In 1993, the tenant stopped using the building it had built and the building was vacant until 2015 when the two leases expired (but for several years when a subtenant used the former retail store space for offices). The lease permitted both the subtenancy and the vacancy.
By virtue of the passage of time, though the building complied with all laws pertaining to a registered vacant building in its municipality, laws for a building to be occupied changed and to obtain a certificate of occupancy after the lease ended required curing 110 code violations. As a registered vacant building those were not code violations. The landlord argued that the tenant’s obligation to surrender this old building meant that the tenant had to restore it to one that could be used. That’s where the conflict between the “wear and tear” exception and the lease’s repair provisions collided. One of the two leases imposed the following duty on the tenant. The other said essentially the same thing.

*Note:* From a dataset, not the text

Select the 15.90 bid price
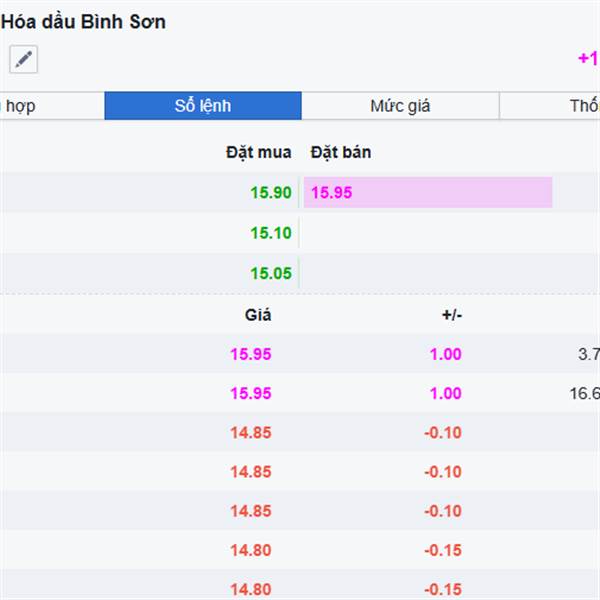 click(271, 193)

To keep said premises and the appurtenances thereof in good order and repair during the said term, and faithfully to keep and observe all statutes and ordinances in force, relating to said leased premises, or the use thereof.

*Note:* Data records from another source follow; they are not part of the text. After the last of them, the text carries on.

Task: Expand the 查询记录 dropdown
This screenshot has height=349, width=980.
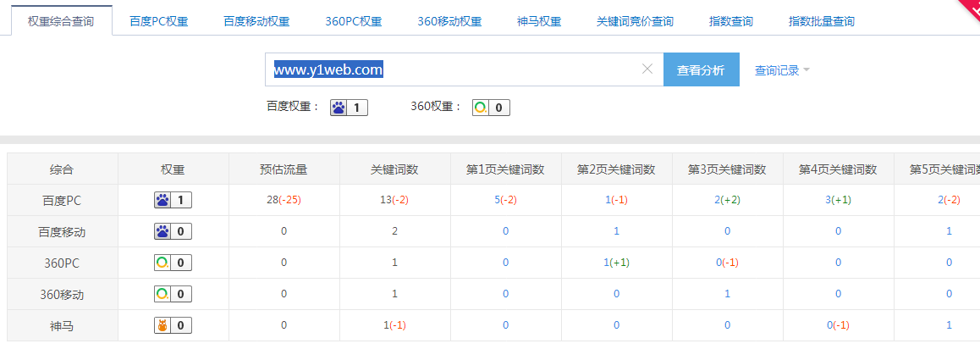Action: (782, 70)
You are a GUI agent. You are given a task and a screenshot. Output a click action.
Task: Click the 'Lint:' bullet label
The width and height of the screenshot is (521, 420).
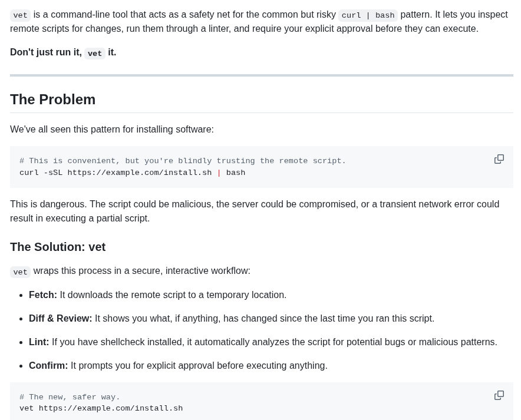[39, 342]
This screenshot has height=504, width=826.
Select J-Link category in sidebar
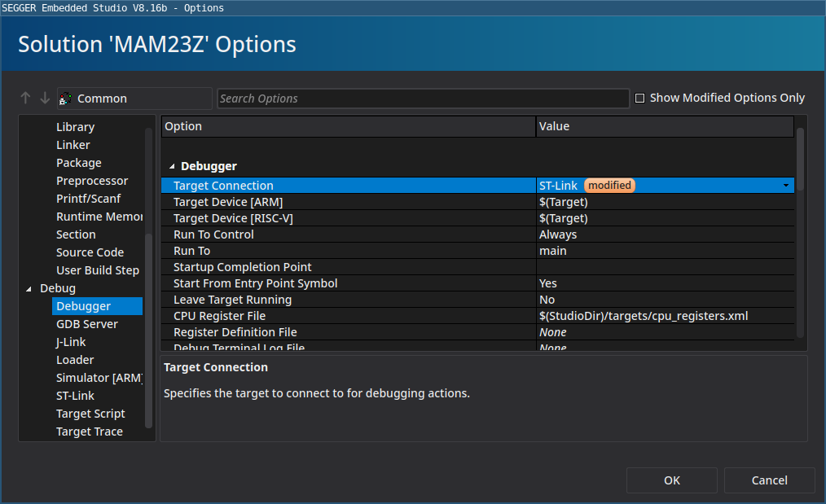[x=71, y=342]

Practically speaking, the landlord was calling for a complete renovation of the building. The building got old on its own and through the expected and normal use incident to a retail store. If the landlord was willing to accept return of the building diminished by ordinary wear and tear, then it impliedly was willing to allow the tenant to leave “ordinary wear and tear” unrepaired during the course of the lease’s term. Further, things caused by aging that would have happened anyway had the building been unoccupied and unleased are considered to be ordinary wear and tear. While the tenant was required to comply with laws applicable to the building and its use of the building during the lease term, it had no liability to cure items that the law would require only after the lease had ended.
So, where does this leave us? First, we know have one of many good, but substantially similar, definition of “wear and tear.” More importantly, we have a clue that even without a lease containing an exception for “wear and tear,” the risk of ordinary wear and tear may rest on the landlord. We don’t suggest that anyone’s lease not deal with the issue, but if you find a lease, like the 1920 ground lease in the Minnesota case, that might be the outcome. Lastly, if any reader, after hearing this over and over and over in Ruminations, still thinks that she or he can read each sentence in a lease or other agreement as if there were no other sentences in the same document, stop doing so. If we want a specific result, then we need to make it clear that all of the agreement’s provisions are harmonized. Judges aren’t stupid, not even the ones that rule against us. It shouldn’t be hard to realize that we need to read all of a lease’s provisions dealing with and touching on a particular subject before we can know how any one of those provisions will be interpreted. That’s especially important when making a change to one provision of a lease (or other agreement) where the lease had been carefully harmonized in the first place. Further, this is probably a good time to look at your form documents and engage in the exercise of reading related provisions within those documents to see if they “hang together” and are unambiguous.
For those who are gluttons for punishment, we recommend that you read the Minnesota case. While not a model of clarity, it has a bunch of “nuggets” about issues that can arise at the end of a very long-term lease.